APPLEGATE v. THE STATE OF NEW YORK, #2002-011-109, Claim No. 103537


Synopsis


Claimant's eight day confinement was not privileged and no justification has been offered for it. As a result, defendant is liable for the damages suffered by claimant as a result and claimant is awarded judgment. Claim based upon loss of personal property is dismissed.

Case Information

UID:
2002-011-109
Claimant(s):
BRADFORD APPLEGATE, 89 T 2501
Claimant short name:
APPLEGATE
Footnote (claimant name) :
Defendant(s):
THE STATE OF NEW YORK
Footnote (defendant name) :

Third-party claimant(s):

Third-party defendant(s):

Claim number(s):
103537
Motion number(s):

Cross-motion number(s):

Judge:
THOMAS J. McNAMARA
Claimant's attorney:
Bradford Applegate, Pro Se
Defendant's attorney:
Honorable Eliot Spitzer, Attorney General
By: Dennis M. Acton, Esq.,Assistant Attorney General
Third-party defendant's attorney:

Signature date:
July 8, 2002
City:
Saratoga Springs
Comments:

Official citation:

Appellate results:

See also (multicaptioned case)



Decision
The claim is based on allegations that on two occasions claimant was confined to the Special Housing Unit at Upstate Correctional Facility for periods of time in excess of the penalty imposed. Claimant also alleges the loss of certain items of personal property.

On May 8, 1999 and May 13, 1999 inmate misbehavior reports were issued to claimant at Green Haven Correctional Facility. A hearing on the charges resulting from the May 13, 1999 incident was held on May 20, 1999 and lead to a penalty of 180 days confinement to the Special Housing Unit (SHU) and loss of other privileges. The charges stemming from the incident of May 8, 1999 were disposed of in a separate hearing on May 22, 1999 and resulted in a penalty of 40 days keeplock confinement and 64 days loss of privileges. The SHU confinement penalty was to be served from May 13, 1999 to November 9, 1999. The keeplock confinement was to run from November 9, 1999 to December 19, 1999.
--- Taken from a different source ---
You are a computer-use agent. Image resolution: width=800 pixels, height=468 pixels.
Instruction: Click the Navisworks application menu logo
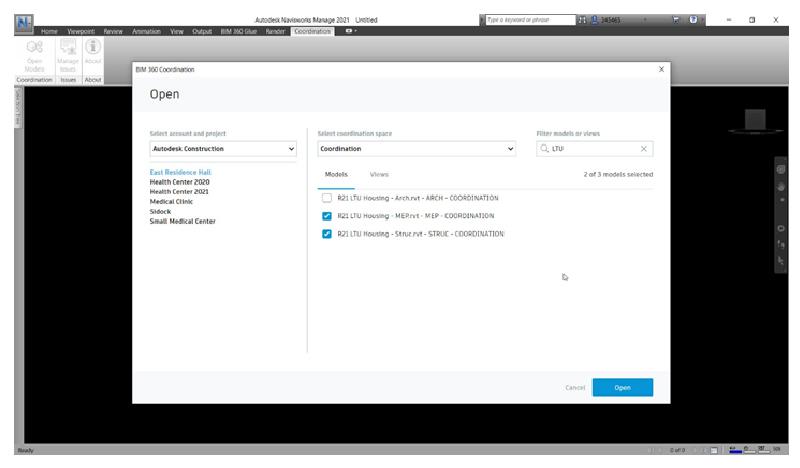(25, 21)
In July 1999 claimant was transferred from Green Haven to Upstate Correctional Facility to serve his disciplinary confinement. On December 20, 1999 he was released from confinement in the SHU and was transferred from Upstate to Elmira Correctional Facility.

On March 27, 2000 two inmate misbehavior reports were again issued to claimant. The first hearing resulted in a penalty of 30 days keeplock confinement and loss of privileges. The second hearing brought a penalty of 150 days confinement to the Special Housing Unit. A printout of claimant's inmate disciplinary history shows that the SHU confinement was to be served from March 27, 2000 to August 24, 2000 and the keeplock confinement from August 24, 2000 to September 23, 2000. On July 5, 2000 a third disciplinary hearing resulted in a penalty of 16 days keeplock confinement extending that time to October 9, 2000. On October 17, 2000 claimant, who had been transferred to Upstate in April 2000, was moved from SHU at Upstate to Attica.
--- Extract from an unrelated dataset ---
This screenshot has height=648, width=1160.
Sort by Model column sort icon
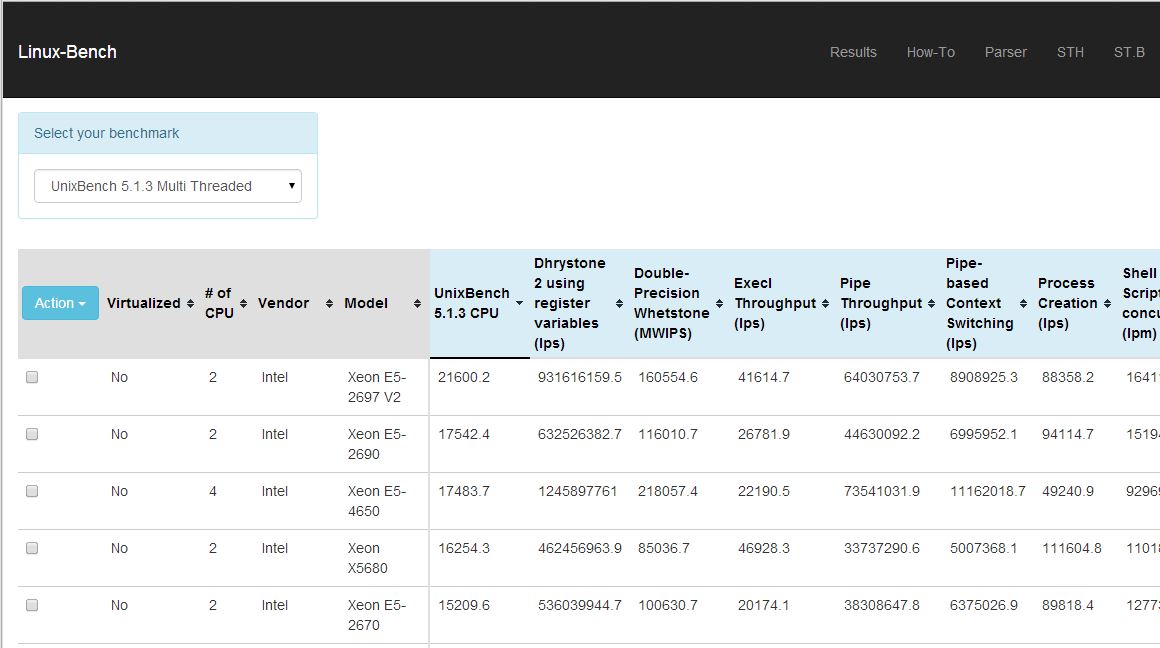tap(417, 304)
Claimant contends that he is entitled to damages for the time he spent in SHU at Upstate when he should have been on the less restrictive keeplock status (i.e. continuous confinement to cell or room without necessary loss of other privileges, see, 7 NYCRR §§253.7, 254.7; cf. Special Housing Unit Admissions, 7 NYCRR §302.2).
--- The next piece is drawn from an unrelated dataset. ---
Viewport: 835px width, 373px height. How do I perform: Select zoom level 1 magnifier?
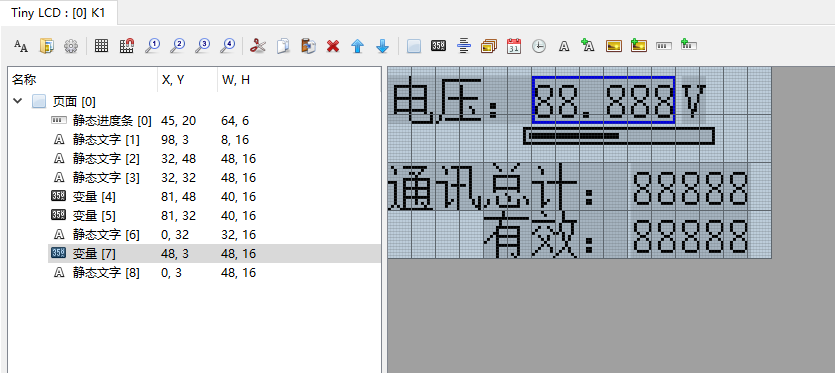click(x=152, y=46)

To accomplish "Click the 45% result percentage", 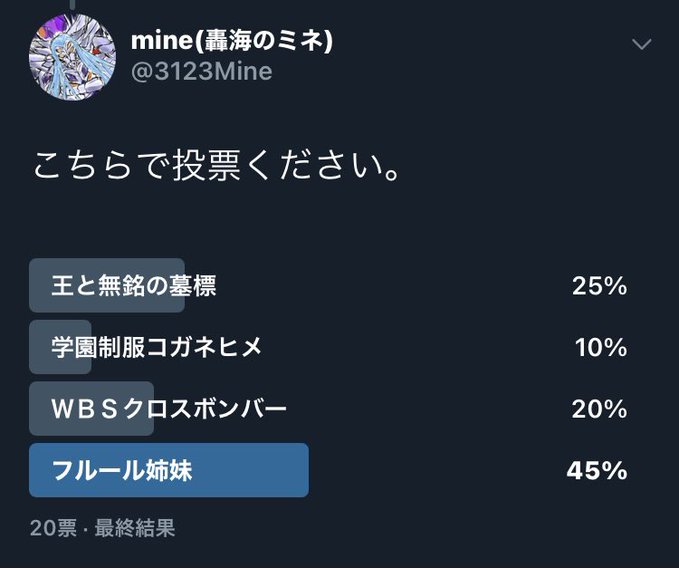I will [x=597, y=471].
In carrying out their duties relating to security and discipline, the actions of correction employees are quasi-judicial in nature and are cloaked with absolute immunity so long as the actions are not taken beyond their authority or in violation of the governing rules and regulations (
Arteaga v State of New York, 72 NY2d 212, 220). Under 7 NYCRR §301.6(a) an inmate at Upstate Correctional Facility may be housed in a special housing unit for confinement pursuant to a disposition of a disciplinary (Tier II) or superintendent's (Tier III) hearing. Inmates assigned to keeplock status in a Special Housing Unit pursuant to this section are subject to the more restrictive confinement conditions provided for in 7 NYCRR §302.2 (7 NYCRR §301.6[c-h]). Therefore, as claimant's confinements at Upstate during the times complained of were the result of Tier II and III hearings, defendant was not in violation of the regulations when it kept him in the Special Housing Unit during the periods of time he was on keeplock status. As such, those actions are privileged and the claims founded upon them must be dismissed.
The only time during which claimant was confined to the Special Housing Unit when he was not serving either SHU or keeplock time was the eight day period from October 9, 2000 to October 17, 2000. Though logistical difficulties in transferring an inmate from one facility to another may in certain circumstances provide justification for failing to restore an inmate's privileges when a disciplinary detention has been completed (
Modeste v State of New York, Claim No. 93290, November 17, 1999, Patti, J.), defendant has not offered proof that such circumstances were the reason for failing to transfer claimant out of the Special Housing Unit on October 9, 2000. As the eight day confinement was not privileged and no justification has been offered for it, defendant is liable for the damages suffered by claimant as a result. Accordingly, claimant is awarded $40.00.
Claimant also maintains that certain items of his personal property were lost by defendant. However, he failed to offer adequate proof of damages with respect to the alleged loss. Accordingly, the claim based upon loss of personal property is dismissed.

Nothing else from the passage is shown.